Best positioned Auto Manufacturers for the Future

Fuel cells have been “almost viable” for the past 15 years it seems. I like the technology, but I am not sure what it will take to make it truly arrive. Maybe $200 oil will do the trick. Or maybe it will be like fusion power. As for Hydrogen, I’ve always wondered about how to store it effectively. If hydrogen leaks, it will be very light and just float upwards, but it is essentially a highly reactive acid, and you really don’t want to get it in your lungs.

grizzums Wrote: ------------------------------------------------------- > Best play in the auto space to position a > portfolio for is not a manufacturer at all, but > rather the auto parts retailers. The current > macro backdrop and consumer behaviorial shifts > sets parts retailers up well and several of them > are sitting at some (increasingly) attractive > valuations. I am long two names in particular, > but Ill hold back the names as not to “pump” my > picks. Id personally look for companies with > increasing market share, solid earnings despite > headwinds, affirmed credit ratings (I don’t put > much faith in ratings agencies however) and ones > that, I don’t know, are looking to buy back $500 > million of their stock… :slight_smile: > > PS I hedge all positions I take. > > Good luck. You are hedging against market risk, so you basically have a market neutral portfolio? Or do you mean some other kind of hedge?

Keep in mind that I am just speaking of my own personal portfolio…I am not in the industry. It depends on which account I am trading/speculating with, but yes, I take a market neutral approach. As you probably know, “market neutral” is simply a broad term with many different strategies used to accomplish it.
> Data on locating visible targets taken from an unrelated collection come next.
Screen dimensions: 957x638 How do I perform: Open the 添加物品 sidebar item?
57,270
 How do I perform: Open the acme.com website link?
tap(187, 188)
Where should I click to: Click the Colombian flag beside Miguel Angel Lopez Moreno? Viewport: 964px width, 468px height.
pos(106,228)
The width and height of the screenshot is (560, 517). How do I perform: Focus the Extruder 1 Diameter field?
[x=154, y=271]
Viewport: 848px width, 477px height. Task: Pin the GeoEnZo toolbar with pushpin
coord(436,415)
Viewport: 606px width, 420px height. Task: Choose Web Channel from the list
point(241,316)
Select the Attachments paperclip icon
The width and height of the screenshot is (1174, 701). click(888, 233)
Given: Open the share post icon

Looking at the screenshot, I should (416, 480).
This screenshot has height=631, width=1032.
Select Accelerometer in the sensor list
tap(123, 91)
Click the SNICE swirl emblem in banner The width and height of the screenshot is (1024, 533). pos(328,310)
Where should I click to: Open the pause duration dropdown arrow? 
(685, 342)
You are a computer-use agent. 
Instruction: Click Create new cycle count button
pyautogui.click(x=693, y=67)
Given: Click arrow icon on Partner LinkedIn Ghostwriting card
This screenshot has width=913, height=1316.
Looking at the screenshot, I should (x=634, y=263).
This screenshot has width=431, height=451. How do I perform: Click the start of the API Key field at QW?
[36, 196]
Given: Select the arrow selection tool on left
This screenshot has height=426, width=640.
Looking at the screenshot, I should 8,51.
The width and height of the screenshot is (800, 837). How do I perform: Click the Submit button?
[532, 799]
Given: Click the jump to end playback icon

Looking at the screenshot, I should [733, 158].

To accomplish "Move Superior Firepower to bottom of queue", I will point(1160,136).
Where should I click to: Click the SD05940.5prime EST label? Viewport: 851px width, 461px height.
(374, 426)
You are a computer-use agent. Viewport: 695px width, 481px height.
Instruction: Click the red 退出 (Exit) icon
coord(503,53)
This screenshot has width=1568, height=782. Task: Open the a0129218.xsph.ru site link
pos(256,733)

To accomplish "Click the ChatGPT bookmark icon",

Sometimes I will work to neutralize my risk for an entire portfolio via index futures and other times (in other accts.) I will simply use long/short strategies with individual securities. I do not get into complex market neutral strategies. As an example of a particular strategy of a long/short opportunity I might use, let me take a look at the retail sector. I walk the aisles of a Wal-Mart looking to get ahead of price changes that may affect earnings in an inflationary environment because they rely on purchasing items in bulk and profit on very slim margins. Noticing prices on non-discretionary items moving up across the board is an indicator that it is time to rip through the sector’s next earnings estimates for the upcoming q’s to see which co’s are positioned well enough to be able to absorb the costs and those that tread on too thin of margins and will have to raise prices to cover decreased sales and higher expenses. After making those assessments, I am ready to pull the trigger on a long/short individual security strategy. Over this past year+, it was quite obvious to those of us working in the construction field and speculating in real estate that prices had gotten way out of control and many were blinded by inflated market euphoria. It was also quite clear that with a ridiculous ethanol mandate where we burn the world’s food supply while refusing to permit clearing ground to increase the capacity for the growers, grains were an easy money maker. This is an example of where positioning a portfolio in a long/short strategy (sector wise) was a clear one to make. re: auto parts - I have been utilizing a long/ short strategy since the beginning of the year that tips my long hand towards the parts retailers while shorting the manufacturers. Being long AZO and short GM has worked out well. By listening carefully to some friends that have been at this for a lot longer than I and simply paying attention to what is occurring in the “the real world”, I try and learn what works and what doesn’t. Best of Luck.